Fourth, mapping and screening, which comprises the following steps:

(1) Mapping. And determining a mapping rule from 1bytet binary data to DNA bases according to the result of modulo 8 of each coded data id, and obtaining a 4nt DNA sequence. The DNA mapping rules are shown in Table 1. Each row of encoded data generated 120nt of DNA sequence. In addition, a random number seed of 4 bytes (i.e., block id) is added before the sequence, a 2byte RS error correction code generated by a 30byte encoded block is added after the sequence, and the 6byte data is converted into DNA bases according to a mapping rule. The sequence 144ntDNA was finally obtained.

TABLE 1DNA mapping rules

(2) And (5) screening. Bio-restriction assays, i.e., homopolymer and GC content assays, were performed on each DNA sequence. And (3) according to the detection result, reserving the passing DNA sequence, removing the DNA sequence which does not meet the constraint, and restarting the steps from the LT coding position until all the coding data are converted into qualified DNA sequences.

It is worth mentioning that the DNA decryption decoding means that the DNA sequence is restored to the target file, the whole process corresponds to the encryption encoding process one by one, namely, the DNA sequence is converted to the original target file through three steps of reflection screening, DNA Raptor decoding and file recovery, each step is reversible, the used random number is generated by the hyperchaotic pseudo-random sequence generator by adopting the same secret key, and therefore, the decryption decoding is guaranteed to be correct and complete.

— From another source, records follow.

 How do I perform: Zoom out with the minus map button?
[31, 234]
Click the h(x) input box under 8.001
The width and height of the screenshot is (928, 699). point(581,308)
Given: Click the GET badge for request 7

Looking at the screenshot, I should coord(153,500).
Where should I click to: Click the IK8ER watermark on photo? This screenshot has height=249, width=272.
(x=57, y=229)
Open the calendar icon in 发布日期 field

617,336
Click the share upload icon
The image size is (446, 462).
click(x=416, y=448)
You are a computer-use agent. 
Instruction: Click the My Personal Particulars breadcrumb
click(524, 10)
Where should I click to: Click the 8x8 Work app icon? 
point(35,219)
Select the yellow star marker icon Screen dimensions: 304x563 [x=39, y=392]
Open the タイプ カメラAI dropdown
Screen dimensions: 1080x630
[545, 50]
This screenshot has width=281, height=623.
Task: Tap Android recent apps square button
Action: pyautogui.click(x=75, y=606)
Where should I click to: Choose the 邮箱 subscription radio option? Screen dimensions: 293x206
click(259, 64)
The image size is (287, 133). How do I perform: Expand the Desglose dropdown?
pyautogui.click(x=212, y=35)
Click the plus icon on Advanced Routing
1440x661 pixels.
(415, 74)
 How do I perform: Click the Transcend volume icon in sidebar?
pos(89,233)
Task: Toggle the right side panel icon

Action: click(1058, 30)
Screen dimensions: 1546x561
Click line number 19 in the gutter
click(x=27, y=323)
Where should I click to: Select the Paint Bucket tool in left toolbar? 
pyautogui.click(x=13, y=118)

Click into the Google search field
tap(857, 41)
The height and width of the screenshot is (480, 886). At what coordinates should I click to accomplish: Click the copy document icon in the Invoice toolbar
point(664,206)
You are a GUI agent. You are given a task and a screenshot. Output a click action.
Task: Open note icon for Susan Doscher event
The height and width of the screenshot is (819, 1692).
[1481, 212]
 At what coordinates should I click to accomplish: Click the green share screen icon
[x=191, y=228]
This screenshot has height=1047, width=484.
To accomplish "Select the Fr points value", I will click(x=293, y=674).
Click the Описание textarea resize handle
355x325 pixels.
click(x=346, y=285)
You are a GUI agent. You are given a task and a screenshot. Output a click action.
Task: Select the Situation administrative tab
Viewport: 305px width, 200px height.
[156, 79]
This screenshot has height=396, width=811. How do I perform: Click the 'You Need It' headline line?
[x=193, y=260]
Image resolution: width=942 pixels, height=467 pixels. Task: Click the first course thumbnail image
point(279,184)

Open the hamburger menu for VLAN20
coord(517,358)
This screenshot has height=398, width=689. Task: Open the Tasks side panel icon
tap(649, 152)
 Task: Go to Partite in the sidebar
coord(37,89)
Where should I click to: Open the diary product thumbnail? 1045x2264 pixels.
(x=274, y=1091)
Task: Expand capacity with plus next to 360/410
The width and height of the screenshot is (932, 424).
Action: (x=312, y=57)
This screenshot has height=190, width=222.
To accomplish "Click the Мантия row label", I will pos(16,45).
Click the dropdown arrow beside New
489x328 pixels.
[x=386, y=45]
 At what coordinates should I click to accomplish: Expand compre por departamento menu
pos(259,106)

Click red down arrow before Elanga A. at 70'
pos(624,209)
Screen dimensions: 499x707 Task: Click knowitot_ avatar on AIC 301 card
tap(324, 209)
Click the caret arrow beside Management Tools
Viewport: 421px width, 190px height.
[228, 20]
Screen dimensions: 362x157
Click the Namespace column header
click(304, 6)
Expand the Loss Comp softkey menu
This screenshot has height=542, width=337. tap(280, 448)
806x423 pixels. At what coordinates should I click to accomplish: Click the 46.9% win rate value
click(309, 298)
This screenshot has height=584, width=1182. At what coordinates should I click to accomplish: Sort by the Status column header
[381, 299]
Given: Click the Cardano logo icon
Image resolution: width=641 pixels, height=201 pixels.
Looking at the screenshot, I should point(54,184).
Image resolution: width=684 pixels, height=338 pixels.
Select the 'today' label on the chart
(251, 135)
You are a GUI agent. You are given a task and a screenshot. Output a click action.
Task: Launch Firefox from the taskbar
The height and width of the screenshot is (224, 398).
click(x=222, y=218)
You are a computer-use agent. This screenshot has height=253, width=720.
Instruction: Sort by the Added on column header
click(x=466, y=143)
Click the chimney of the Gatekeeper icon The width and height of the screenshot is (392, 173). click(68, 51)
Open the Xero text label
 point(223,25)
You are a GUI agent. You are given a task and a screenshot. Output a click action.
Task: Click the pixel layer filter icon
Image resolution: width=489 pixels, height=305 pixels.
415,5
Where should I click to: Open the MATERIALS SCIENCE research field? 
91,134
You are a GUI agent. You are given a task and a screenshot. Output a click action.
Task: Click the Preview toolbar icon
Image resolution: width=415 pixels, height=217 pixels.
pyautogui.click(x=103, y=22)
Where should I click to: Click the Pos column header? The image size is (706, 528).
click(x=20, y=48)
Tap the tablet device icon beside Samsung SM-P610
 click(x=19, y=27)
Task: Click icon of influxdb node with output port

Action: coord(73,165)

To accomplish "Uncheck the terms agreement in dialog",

Based on the above process, the encryption coding method in the DNA storage provided by the application can encrypt and code any type of data, and finally convert the data into a DNA sequence for DNA storage, wherein the redundancy (the number of additional DNA chains under the condition of 100% decoding) and the constraint rule of the DNA sequence are customizable, and the simulation experiment analysis is performed under the conditions of 20% redundancy and meeting two common biological constraint conditions (the GC content is 40% -60% and the homopolymer length is less than 4).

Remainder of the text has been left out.